Deine Aufgabe =
Schreibe aus dem Text über Skopje den Abschnitt von „Skopje (makedon., alban.“ bis einschließlich „aus 10 Gemeinden.“ wortgetreu ab.

── Ausgewählter Textauszug ──

Skopje

Skopje (makedon., alban. Shkup, serb Skoplje, türk. Üsküb)

Inhaltsverzeichnis

1 Geographie

Lage und Administration

Die Stadt S. ist die Hauptstadt der Republik Makedonien und das kulturelle, wissenschaftliche, politische und ökonomische Zentrum des Landes. S. ist am Fluss Vardar gelegen und hatte 506.926 Einwohner (2002, auf der Basis der Gemeindegrenzen der kommunalen Neuordnung von 2004). Das ist ein Viertel der Landesbevölkerung. Alle wichtigen politischen Gremien, Behörden und Ministerien Makedoniens haben ihren Sitz in S. Die Stadt besteht heute aus 10 Gemeinden.

S. liegt auf einer Höhe von 245 m in einem lang gestreckten Talkessel am westlichen Rand des Beckens von Skopje (Skopska Kotlina), das von den Bergen Žeden,
Skopje
Vodno, Jakupica und dem Gebirge Skopska Crna Gora begrenzt wird. Die nördliche Stadtgrenze ist Teil der Staatsgrenze zum Kosovo. Klimatisch gehört S. zum nördlichen Rand der submediterranen Zone. Die Jahresmitteltemperatur liegt bei 13,5 °C und die jährliche Niederschlagsmenge beträgt im Durchschnitt 940 mm. Kontinentale Einflüsse sorgen für größere Temperaturschwankungen. In den heißen Sommern mit Temperaturen bis über 45 °C regnet es kaum, so dass sich oft Dürreperioden bis in den Herbst hineinziehen.

───
── Bereitgestellte Zeilen ──

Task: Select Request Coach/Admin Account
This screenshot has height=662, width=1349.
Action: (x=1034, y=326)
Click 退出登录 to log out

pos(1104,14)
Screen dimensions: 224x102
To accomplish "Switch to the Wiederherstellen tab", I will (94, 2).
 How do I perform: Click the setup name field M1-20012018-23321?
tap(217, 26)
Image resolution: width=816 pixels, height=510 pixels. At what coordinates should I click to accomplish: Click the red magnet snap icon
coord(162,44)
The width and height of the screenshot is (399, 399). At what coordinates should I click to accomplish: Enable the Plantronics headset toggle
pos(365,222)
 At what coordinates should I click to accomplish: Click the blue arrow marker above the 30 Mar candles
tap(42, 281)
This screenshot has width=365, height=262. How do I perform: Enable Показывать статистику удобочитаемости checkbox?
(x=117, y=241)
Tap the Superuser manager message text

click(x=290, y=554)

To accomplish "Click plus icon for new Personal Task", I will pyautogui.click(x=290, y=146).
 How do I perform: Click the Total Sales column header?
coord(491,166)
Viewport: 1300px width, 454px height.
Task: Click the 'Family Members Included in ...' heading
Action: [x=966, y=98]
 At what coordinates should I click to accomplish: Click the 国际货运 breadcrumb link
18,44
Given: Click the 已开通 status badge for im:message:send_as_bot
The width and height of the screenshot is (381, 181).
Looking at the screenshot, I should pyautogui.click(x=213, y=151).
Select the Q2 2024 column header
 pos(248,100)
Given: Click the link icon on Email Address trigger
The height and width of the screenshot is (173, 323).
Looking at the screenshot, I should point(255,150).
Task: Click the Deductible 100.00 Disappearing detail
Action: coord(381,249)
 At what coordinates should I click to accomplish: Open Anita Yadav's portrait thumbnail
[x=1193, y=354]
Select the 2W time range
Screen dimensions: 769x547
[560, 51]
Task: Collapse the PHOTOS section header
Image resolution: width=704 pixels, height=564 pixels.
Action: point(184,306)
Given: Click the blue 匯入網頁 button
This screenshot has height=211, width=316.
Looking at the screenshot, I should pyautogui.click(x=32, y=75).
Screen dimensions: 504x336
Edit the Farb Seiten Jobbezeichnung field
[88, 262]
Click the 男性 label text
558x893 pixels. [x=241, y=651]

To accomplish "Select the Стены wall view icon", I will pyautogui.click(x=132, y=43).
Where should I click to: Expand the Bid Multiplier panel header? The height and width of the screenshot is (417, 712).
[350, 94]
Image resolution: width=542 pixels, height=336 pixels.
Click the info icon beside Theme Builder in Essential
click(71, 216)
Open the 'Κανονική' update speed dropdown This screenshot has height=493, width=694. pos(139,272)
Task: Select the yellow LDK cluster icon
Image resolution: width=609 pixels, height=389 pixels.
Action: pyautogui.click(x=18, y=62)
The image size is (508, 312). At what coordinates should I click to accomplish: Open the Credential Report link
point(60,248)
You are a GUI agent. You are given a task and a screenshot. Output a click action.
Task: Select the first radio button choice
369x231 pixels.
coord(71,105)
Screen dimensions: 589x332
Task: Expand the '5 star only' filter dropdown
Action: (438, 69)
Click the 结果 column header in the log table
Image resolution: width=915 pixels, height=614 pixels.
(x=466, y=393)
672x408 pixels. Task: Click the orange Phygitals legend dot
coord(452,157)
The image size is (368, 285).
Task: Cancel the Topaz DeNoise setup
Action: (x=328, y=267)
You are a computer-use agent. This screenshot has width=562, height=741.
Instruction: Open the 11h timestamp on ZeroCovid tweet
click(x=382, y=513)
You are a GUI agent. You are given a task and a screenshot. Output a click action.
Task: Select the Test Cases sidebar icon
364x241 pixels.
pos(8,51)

───

Ergebnis =
Skopje (makedon., alban. Shkup, serb Skoplje, türk. Üsküb)

Inhaltsverzeichnis

1 Geographie

Lage und Administration

Die Stadt S. ist die Hauptstadt der Republik Makedonien und das kulturelle, wissenschaftliche, politische und ökonomische Zentrum des Landes. S. ist am Fluss Vardar gelegen und hatte 506.926 Einwohner (2002, auf der Basis der Gemeindegrenzen der kommunalen Neuordnung von 2004). Das ist ein Viertel der Landesbevölkerung. Alle wichtigen politischen Gremien, Behörden und Ministerien Makedoniens haben ihren Sitz in S. Die Stadt besteht heute aus 10 Gemeinden.